The European Union will set no minimum on the number of Syrian refugees its member states are willing to take from Turkey in a resettlement scheme to be unveiled on Tuesday, a senior EU official said on Monday.
The European Commission, the bloc's executive, will present the proposal following an agreement with Ankara two weeks ago that European leaders hope can help stem the flow of refugees and economic migrants reaching the EU from Turkey via Greece.
It will mention no number, the official said, in its plan for deserving cases to be flown directly from Turkey to the EU — an omission that could disappoint Turkish leaders. Nor will there be any system to send them to certain states — rather, EU countries can volunteer to take part in the scheme.
Germany under Chancellor Angela Merkel has led efforts for an EU agreement on taking in substantial numbers of the 2.3 million Syrians now sheltering in Turkey as a way of cutting back on people risking their lives in chaotic migration by sea.
But few other states have been so enthusiastic, particularly following bitter rows inside the bloc in recent months caused by a German-backed push to impose mandatory quotas on governments to take in asylum seekers from frontier states Italy and Greece.
An agreement among EU states in the summer to take in up to 22,000 refugees, mainly from the Middle East, has yet to become fully operational. The same is true for schemes to relocate up to 160,000 asylum seekers already inside the EU. Some countries argue against more schemes until capacity is reached in others.
However, Turkey has been keen to see evidence of European commitment to helping it out in return for Turkish cooperation to slow departures for the Greek islands, and so the new scheme, specifically to help Turkey, is being put forward — to be linked with conditions to Ankara's efforts to stem migration.
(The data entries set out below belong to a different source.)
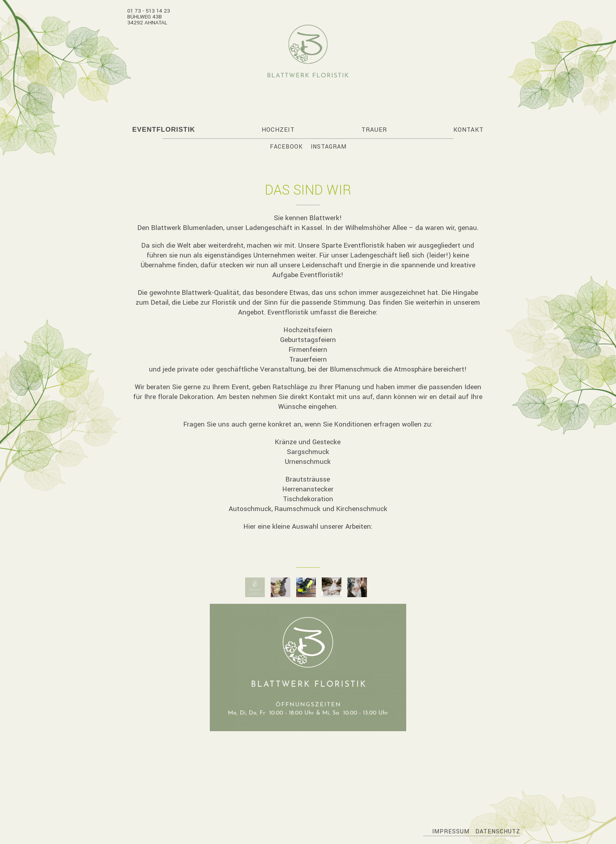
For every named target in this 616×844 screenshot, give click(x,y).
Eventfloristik (163, 129)
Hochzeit (278, 130)
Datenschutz (498, 831)
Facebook (286, 147)
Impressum (451, 831)
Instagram (328, 147)
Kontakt (468, 130)
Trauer (374, 130)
The leaders of Germany, Austria and some half dozen other countries which have shown an interest in taking in refugees from Turkey are expected to meet in Brussels on Thursday ahead of an EU summit later that day.
Expectations among Brussels officials for the resettlement plan are modest compared with speculation in recent weeks that the EU might offer to take in hundreds of thousands of Syrians via legal migration routes rather than perilous sea voyages.
“If we manage to resettle 10,000 refugees from Turkey by the summer that would be a huge success,” the senior official involved with the preparation of the plan told Reuters.